#### [Directions]
Each line from the one with "This screenshot has" through the last line of the material is to be printed exactly; no other line and no picture belongs in the copy.

==============================

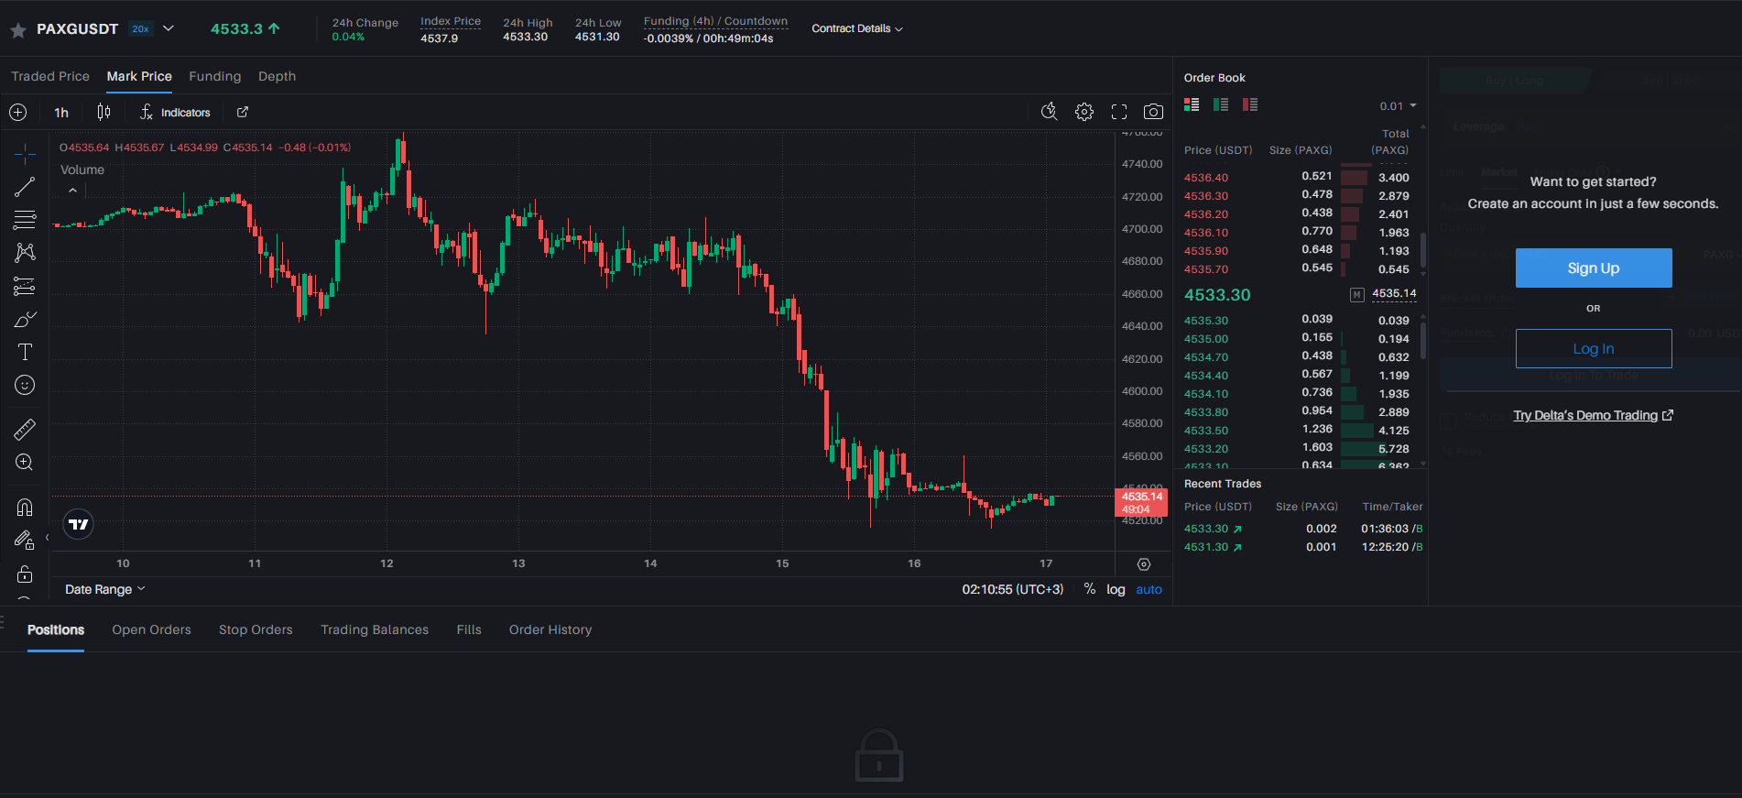Image resolution: width=1742 pixels, height=798 pixels.
Task: Open the Order History tab
Action: coord(550,629)
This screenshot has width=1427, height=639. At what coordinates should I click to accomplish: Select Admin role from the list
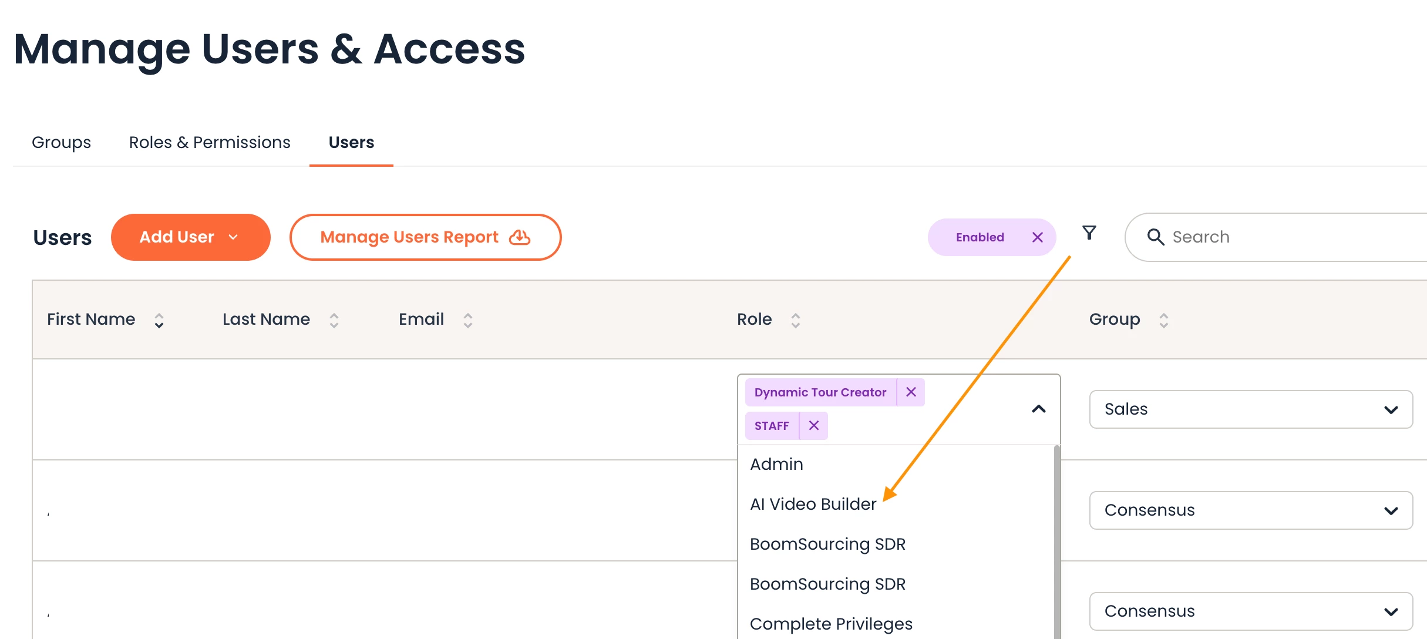click(776, 465)
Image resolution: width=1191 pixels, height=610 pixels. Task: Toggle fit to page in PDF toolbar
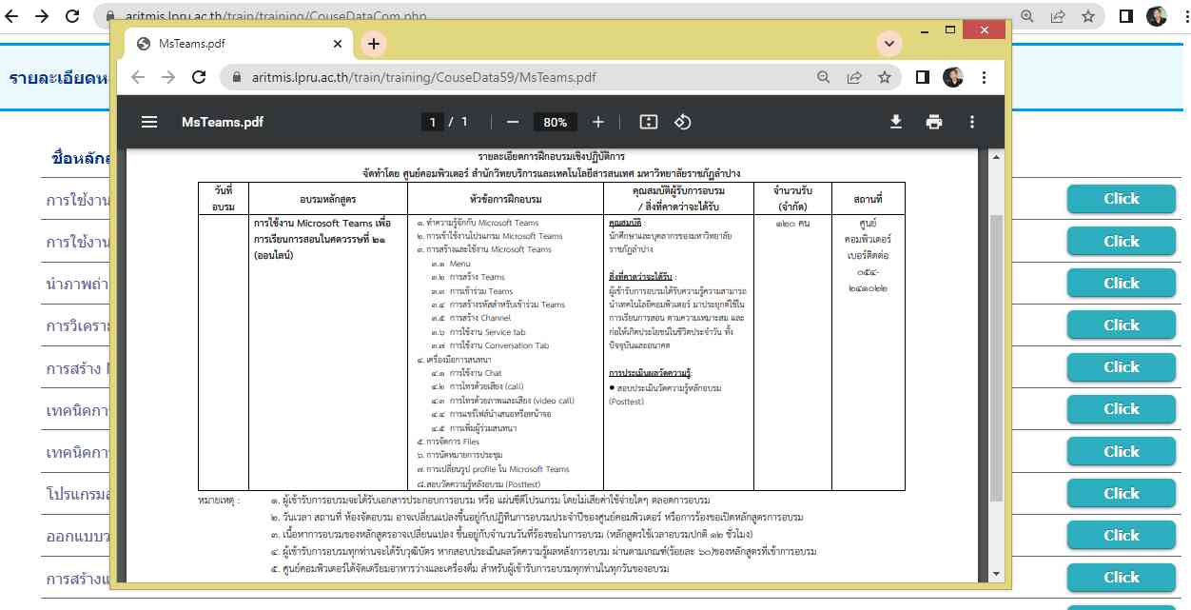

==============================

#### [Task result]
This screenshot has width=1427, height=639. At what coordinates should I click to accomplish: Select Admin role from the list
click(776, 465)
Image resolution: width=1191 pixels, height=610 pixels. Task: Toggle fit to page in PDF toolbar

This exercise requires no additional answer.